Reproduce every item below verbatim, line for line, changing nothing.

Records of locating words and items
-- begin --
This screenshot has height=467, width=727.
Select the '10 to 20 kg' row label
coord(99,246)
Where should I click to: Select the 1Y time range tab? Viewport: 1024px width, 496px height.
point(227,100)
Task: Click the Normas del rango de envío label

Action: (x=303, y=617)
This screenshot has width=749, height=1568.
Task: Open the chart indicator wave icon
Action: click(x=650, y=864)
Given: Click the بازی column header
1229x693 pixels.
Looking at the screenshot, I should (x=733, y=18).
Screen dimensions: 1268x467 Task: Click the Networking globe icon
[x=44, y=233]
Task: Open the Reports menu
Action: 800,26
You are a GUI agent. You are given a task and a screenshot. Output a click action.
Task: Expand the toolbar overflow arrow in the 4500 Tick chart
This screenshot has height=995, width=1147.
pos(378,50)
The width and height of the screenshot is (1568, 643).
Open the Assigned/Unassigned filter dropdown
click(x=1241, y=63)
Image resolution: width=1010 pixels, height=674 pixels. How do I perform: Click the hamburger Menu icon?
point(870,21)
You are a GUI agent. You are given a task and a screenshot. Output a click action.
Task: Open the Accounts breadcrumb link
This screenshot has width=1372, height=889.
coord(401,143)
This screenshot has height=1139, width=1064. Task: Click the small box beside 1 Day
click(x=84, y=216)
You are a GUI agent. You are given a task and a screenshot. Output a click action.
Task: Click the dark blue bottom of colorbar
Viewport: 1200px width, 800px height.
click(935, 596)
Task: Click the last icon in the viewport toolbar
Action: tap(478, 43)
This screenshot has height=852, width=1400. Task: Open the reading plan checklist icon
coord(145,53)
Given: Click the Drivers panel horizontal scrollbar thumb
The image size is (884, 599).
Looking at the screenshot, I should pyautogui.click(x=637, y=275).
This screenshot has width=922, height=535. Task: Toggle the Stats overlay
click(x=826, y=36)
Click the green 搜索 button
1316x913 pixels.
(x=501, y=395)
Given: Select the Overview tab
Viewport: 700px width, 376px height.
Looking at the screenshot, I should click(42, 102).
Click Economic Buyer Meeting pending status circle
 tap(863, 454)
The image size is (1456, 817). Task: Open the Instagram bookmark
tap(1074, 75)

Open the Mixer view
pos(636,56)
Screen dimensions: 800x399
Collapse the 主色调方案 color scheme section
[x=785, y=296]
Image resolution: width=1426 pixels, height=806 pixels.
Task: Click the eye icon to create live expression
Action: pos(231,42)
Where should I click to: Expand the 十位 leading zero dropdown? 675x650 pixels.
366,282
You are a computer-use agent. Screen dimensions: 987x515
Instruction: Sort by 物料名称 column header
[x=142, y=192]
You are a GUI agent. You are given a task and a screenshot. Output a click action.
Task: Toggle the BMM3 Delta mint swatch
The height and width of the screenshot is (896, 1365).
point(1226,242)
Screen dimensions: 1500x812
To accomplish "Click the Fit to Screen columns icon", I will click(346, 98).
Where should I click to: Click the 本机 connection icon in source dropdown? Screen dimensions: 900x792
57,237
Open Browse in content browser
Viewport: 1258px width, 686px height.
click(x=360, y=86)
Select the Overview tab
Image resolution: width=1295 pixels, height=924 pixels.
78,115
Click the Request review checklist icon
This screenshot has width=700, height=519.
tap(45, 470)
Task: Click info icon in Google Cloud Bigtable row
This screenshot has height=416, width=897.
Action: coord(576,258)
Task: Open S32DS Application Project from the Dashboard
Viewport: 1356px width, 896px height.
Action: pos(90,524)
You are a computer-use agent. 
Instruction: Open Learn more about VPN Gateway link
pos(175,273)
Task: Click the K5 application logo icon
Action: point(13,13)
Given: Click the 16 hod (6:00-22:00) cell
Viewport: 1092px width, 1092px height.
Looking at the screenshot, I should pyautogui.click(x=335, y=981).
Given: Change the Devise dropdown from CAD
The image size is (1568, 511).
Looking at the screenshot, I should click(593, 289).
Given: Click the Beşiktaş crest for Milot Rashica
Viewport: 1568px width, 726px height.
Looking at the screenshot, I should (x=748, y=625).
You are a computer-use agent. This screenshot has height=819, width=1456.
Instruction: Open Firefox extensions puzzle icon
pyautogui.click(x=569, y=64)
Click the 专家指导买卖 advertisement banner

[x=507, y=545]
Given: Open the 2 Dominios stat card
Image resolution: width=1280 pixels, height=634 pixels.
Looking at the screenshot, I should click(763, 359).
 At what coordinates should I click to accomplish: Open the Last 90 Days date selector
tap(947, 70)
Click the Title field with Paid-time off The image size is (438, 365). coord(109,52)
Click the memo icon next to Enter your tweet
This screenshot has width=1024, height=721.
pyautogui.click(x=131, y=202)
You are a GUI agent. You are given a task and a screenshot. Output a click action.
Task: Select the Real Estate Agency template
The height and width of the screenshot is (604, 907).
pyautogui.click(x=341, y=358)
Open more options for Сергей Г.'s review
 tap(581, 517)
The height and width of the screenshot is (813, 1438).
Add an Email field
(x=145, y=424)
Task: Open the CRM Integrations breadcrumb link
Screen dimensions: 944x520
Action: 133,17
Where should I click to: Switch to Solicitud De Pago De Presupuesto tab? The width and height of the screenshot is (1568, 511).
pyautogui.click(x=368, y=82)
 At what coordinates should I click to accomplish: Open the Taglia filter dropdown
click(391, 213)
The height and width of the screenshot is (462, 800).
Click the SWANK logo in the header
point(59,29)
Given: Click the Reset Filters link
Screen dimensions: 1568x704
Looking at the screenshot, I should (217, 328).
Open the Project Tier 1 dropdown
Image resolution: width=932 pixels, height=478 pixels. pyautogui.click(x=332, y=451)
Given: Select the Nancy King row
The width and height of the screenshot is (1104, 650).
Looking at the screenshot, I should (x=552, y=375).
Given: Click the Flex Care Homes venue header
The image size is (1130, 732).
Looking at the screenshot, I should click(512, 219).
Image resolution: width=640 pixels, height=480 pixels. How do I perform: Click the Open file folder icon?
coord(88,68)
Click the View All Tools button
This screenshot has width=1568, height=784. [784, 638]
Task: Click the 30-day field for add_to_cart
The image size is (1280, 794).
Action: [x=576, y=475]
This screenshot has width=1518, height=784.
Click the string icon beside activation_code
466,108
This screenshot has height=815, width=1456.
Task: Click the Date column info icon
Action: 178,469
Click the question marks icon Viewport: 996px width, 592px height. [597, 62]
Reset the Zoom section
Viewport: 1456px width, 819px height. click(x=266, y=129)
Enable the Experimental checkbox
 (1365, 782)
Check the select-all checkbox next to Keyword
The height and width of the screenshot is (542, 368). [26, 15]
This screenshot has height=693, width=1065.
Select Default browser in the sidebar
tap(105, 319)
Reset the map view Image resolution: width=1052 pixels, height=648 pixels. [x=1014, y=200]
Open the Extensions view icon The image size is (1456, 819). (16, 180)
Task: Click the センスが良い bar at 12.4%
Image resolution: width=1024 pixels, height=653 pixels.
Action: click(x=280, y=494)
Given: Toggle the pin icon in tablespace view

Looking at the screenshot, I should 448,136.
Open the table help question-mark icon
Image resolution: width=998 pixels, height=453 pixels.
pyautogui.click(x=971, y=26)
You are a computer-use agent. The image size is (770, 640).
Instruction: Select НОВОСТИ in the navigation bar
-- end --
Exercise solution:
This screenshot has height=467, width=727.
Select the '10 to 20 kg' row label
coord(99,246)
Where should I click to: Select the 1Y time range tab? Viewport: 1024px width, 496px height.
point(227,100)
Task: Click the Normas del rango de envío label

Action: (x=303, y=617)
This screenshot has width=749, height=1568.
Task: Open the chart indicator wave icon
Action: click(x=650, y=864)
Given: Click the بازی column header
1229x693 pixels.
Looking at the screenshot, I should (x=733, y=18).
Screen dimensions: 1268x467 Task: Click the Networking globe icon
[x=44, y=233]
Task: Open the Reports menu
Action: 800,26
You are a GUI agent. You are given a task and a screenshot. Output a click action.
Task: Expand the toolbar overflow arrow in the 4500 Tick chart
This screenshot has height=995, width=1147.
pos(378,50)
The width and height of the screenshot is (1568, 643).
Open the Assigned/Unassigned filter dropdown
click(x=1241, y=63)
Image resolution: width=1010 pixels, height=674 pixels. How do I perform: Click the hamburger Menu icon?
point(870,21)
You are a GUI agent. You are given a task and a screenshot. Output a click action.
Task: Open the Accounts breadcrumb link
This screenshot has width=1372, height=889.
coord(401,143)
This screenshot has height=1139, width=1064. Task: Click the small box beside 1 Day
click(x=84, y=216)
You are a GUI agent. You are given a task and a screenshot. Output a click action.
Task: Click the dark blue bottom of colorbar
Viewport: 1200px width, 800px height.
click(935, 596)
Task: Click the last icon in the viewport toolbar
Action: tap(478, 43)
This screenshot has height=852, width=1400. Task: Open the reading plan checklist icon
coord(145,53)
Given: Click the Drivers panel horizontal scrollbar thumb
The image size is (884, 599).
Looking at the screenshot, I should pyautogui.click(x=637, y=275).
This screenshot has width=922, height=535. Task: Toggle the Stats overlay
click(x=826, y=36)
Click the green 搜索 button
1316x913 pixels.
(x=501, y=395)
Given: Select the Overview tab
Viewport: 700px width, 376px height.
Looking at the screenshot, I should click(42, 102).
Click Economic Buyer Meeting pending status circle
 tap(863, 454)
The image size is (1456, 817). Task: Open the Instagram bookmark
tap(1074, 75)

Open the Mixer view
pos(636,56)
Screen dimensions: 800x399
Collapse the 主色调方案 color scheme section
[x=785, y=296]
Image resolution: width=1426 pixels, height=806 pixels.
Task: Click the eye icon to create live expression
Action: pos(231,42)
Where should I click to: Expand the 十位 leading zero dropdown? 675x650 pixels.
366,282
You are a computer-use agent. Screen dimensions: 987x515
Instruction: Sort by 物料名称 column header
[x=142, y=192]
You are a GUI agent. You are given a task and a screenshot. Output a click action.
Task: Toggle the BMM3 Delta mint swatch
The height and width of the screenshot is (896, 1365).
point(1226,242)
Screen dimensions: 1500x812
To accomplish "Click the Fit to Screen columns icon", I will click(346, 98).
Where should I click to: Click the 本机 connection icon in source dropdown? Screen dimensions: 900x792
57,237
Open Browse in content browser
Viewport: 1258px width, 686px height.
click(x=360, y=86)
Select the Overview tab
Image resolution: width=1295 pixels, height=924 pixels.
78,115
Click the Request review checklist icon
This screenshot has width=700, height=519.
tap(45, 470)
Task: Click info icon in Google Cloud Bigtable row
This screenshot has height=416, width=897.
Action: coord(576,258)
Task: Open S32DS Application Project from the Dashboard
Viewport: 1356px width, 896px height.
Action: pos(90,524)
You are a computer-use agent. 
Instruction: Open Learn more about VPN Gateway link
pos(175,273)
Task: Click the K5 application logo icon
Action: point(13,13)
Given: Click the 16 hod (6:00-22:00) cell
Viewport: 1092px width, 1092px height.
Looking at the screenshot, I should pyautogui.click(x=335, y=981).
Given: Change the Devise dropdown from CAD
The image size is (1568, 511).
Looking at the screenshot, I should click(593, 289).
Given: Click the Beşiktaş crest for Milot Rashica
Viewport: 1568px width, 726px height.
Looking at the screenshot, I should (x=748, y=625).
You are a computer-use agent. This screenshot has height=819, width=1456.
Instruction: Open Firefox extensions puzzle icon
pyautogui.click(x=569, y=64)
Click the 专家指导买卖 advertisement banner

[x=507, y=545]
Given: Open the 2 Dominios stat card
Image resolution: width=1280 pixels, height=634 pixels.
Looking at the screenshot, I should click(763, 359).
 At what coordinates should I click to accomplish: Open the Last 90 Days date selector
tap(947, 70)
Click the Title field with Paid-time off The image size is (438, 365). coord(109,52)
Click the memo icon next to Enter your tweet
This screenshot has width=1024, height=721.
pyautogui.click(x=131, y=202)
You are a GUI agent. You are given a task and a screenshot. Output a click action.
Task: Select the Real Estate Agency template
The height and width of the screenshot is (604, 907).
pyautogui.click(x=341, y=358)
Open more options for Сергей Г.'s review
 tap(581, 517)
The height and width of the screenshot is (813, 1438).
Add an Email field
(x=145, y=424)
Task: Open the CRM Integrations breadcrumb link
Screen dimensions: 944x520
Action: 133,17
Where should I click to: Switch to Solicitud De Pago De Presupuesto tab? The width and height of the screenshot is (1568, 511).
pyautogui.click(x=368, y=82)
 At what coordinates should I click to accomplish: Open the Taglia filter dropdown
click(391, 213)
The height and width of the screenshot is (462, 800).
Click the SWANK logo in the header
point(59,29)
Given: Click the Reset Filters link
Screen dimensions: 1568x704
Looking at the screenshot, I should (217, 328).
Open the Project Tier 1 dropdown
Image resolution: width=932 pixels, height=478 pixels. pyautogui.click(x=332, y=451)
Given: Select the Nancy King row
The width and height of the screenshot is (1104, 650).
Looking at the screenshot, I should (x=552, y=375).
Given: Click the Flex Care Homes venue header
The image size is (1130, 732).
Looking at the screenshot, I should click(512, 219).
Image resolution: width=640 pixels, height=480 pixels. How do I perform: Click the Open file folder icon?
coord(88,68)
Click the View All Tools button
This screenshot has width=1568, height=784. [784, 638]
Task: Click the 30-day field for add_to_cart
The image size is (1280, 794).
Action: [x=576, y=475]
This screenshot has width=1518, height=784.
Click the string icon beside activation_code
466,108
This screenshot has height=815, width=1456.
Task: Click the Date column info icon
Action: 178,469
Click the question marks icon Viewport: 996px width, 592px height. [597, 62]
Reset the Zoom section
Viewport: 1456px width, 819px height. click(x=266, y=129)
Enable the Experimental checkbox
 (1365, 782)
Check the select-all checkbox next to Keyword
The height and width of the screenshot is (542, 368). [26, 15]
This screenshot has height=693, width=1065.
Select Default browser in the sidebar
tap(105, 319)
Reset the map view Image resolution: width=1052 pixels, height=648 pixels. [x=1014, y=200]
Open the Extensions view icon The image size is (1456, 819). (16, 180)
Task: Click the センスが良い bar at 12.4%
Image resolution: width=1024 pixels, height=653 pixels.
Action: click(x=280, y=494)
Given: Toggle the pin icon in tablespace view

Looking at the screenshot, I should 448,136.
Open the table help question-mark icon
Image resolution: width=998 pixels, height=453 pixels.
pyautogui.click(x=971, y=26)
You are a computer-use agent. The image size is (770, 640).
Instruction: Select НОВОСТИ in the navigation bar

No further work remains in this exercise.